Deveriam se chamar asas!
Os gestos rápidos e bruscos davam-lhe tal qualidade; asas de uma borboleta já descrita. Entenda-se que não havia nada de mágico naquele ser à minha frente, nada ideal; não fazia ideia do seu rosto e não me importava. Eu estava completamente fora dos eixos, de mim! ao olhar aquelas manchinhas que recobriam toda a superfície, alguns poucos fios loiros, espinhas - muitas - e que lindas espinhas, sentia o perfume da pele, latescências novas de uma área, até então tão, tão... anti-erógena – minha voz até ressoa diferente. Uma pele coberta de imperfeições perfeitas, e eu, tentado a fazer besteiras; sentia-me cada vez mais perto, compelido a estar de fato pele a pele com aquela estranha Galateia! Parecendo perceber a todo o momento passava a mão pelas costas, negava-me por instantes a sua visão, num jogo traiçoeiro.
Eu não podia mais, não sou dado a observações demasiadas e... aliás, uma zona erógena sim!
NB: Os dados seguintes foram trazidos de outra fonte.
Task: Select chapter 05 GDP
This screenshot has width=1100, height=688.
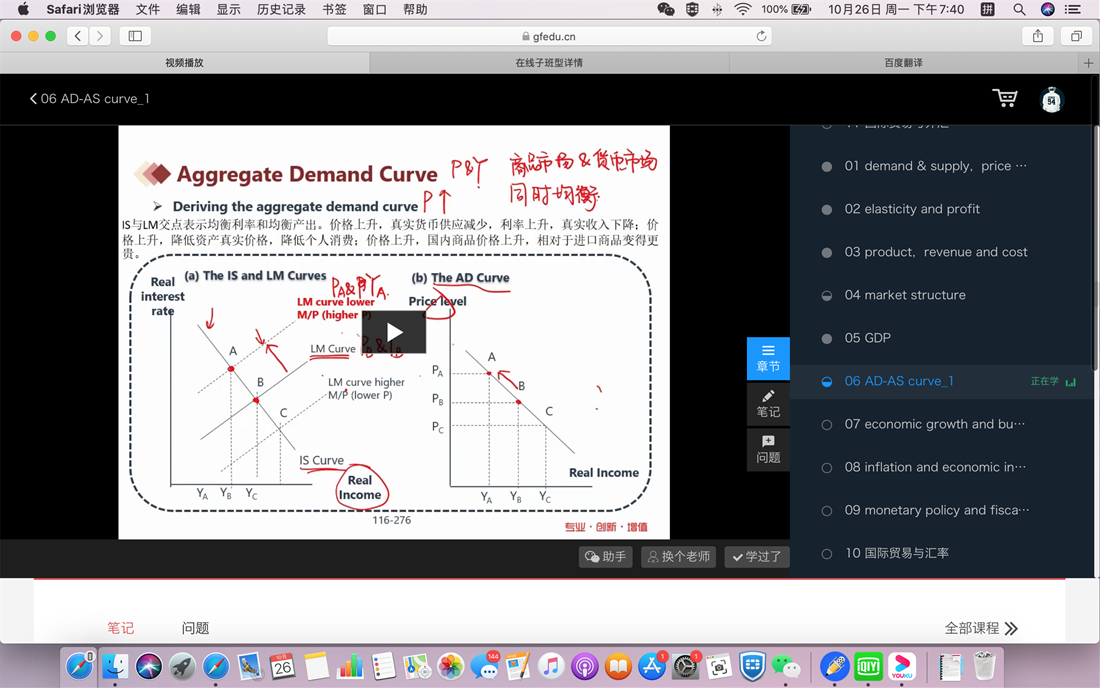Action: 867,338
Afinal, em que lugar os vampiros arrebatam as mocinhas lânguidas, indefesas: na base do pescoço. Vi a minha mão tal qual a de Nosferatu: a milímetros do pescoço da vítima, no clássico filme alemão... e como nele recolhi meu gesto assim que pressenti... No ombro, repousou uma das mãos, negaceando-me! - era tão lindo gesto! e... surpresa, no dedo médio, outra borboleta (era um sinal), minha mão quase tocou a dela, corajosamente a minha vagava pelo ombro desnudo da desconhecida quase a tocar-lhe, eu não estava nem aí para o resto do mundo, quanto mais da turma, afinal era uma eletiva: eu queria aquelas costas! Meu estômago se revirava, parecia ter borboletas voando dentro dele. Um novo desejo me fez recolher a mão, uma sede por aquela pele me fez aproximar os lábios em direção àquela borboleta... inclinei para frente, senti os olhos da pessoa do lado (e do outro também) “Gente!”, alguém disse, o professor no seu latim, eu segui em frente, já via os poros, senti mais abrasadamente o cheiro do creme hidratante, aquela nudeza, aquela borboleta, fixei o olhar no desenho, parecia vivo, de um brilho verde-esmeralda, verde-parnaso, crescente, pungente, como o das asas do inseto - o toque era inevitável. O professor fez uma pergunta, ela ergueu a mão em que tinha o anel: “Femina pulchra”, respondeu com orgulho na voz. E então, os meus lábios naquelas costas...
Mal toquei na pele desejada e, ainda com a mão estendida, virou-se sobressaltada; e antes de sentir o anel com sua borboleta no meu queixo ou de borrar de sangue a minha Vênus flanqueada desenhada no meu caderno, vislumbrei a borboleta verde desgrudar-se violentamente, levando consigo um pouco daquela pele, ao voar pela janela e levar com ela toda a sua beleza e minha sanidade.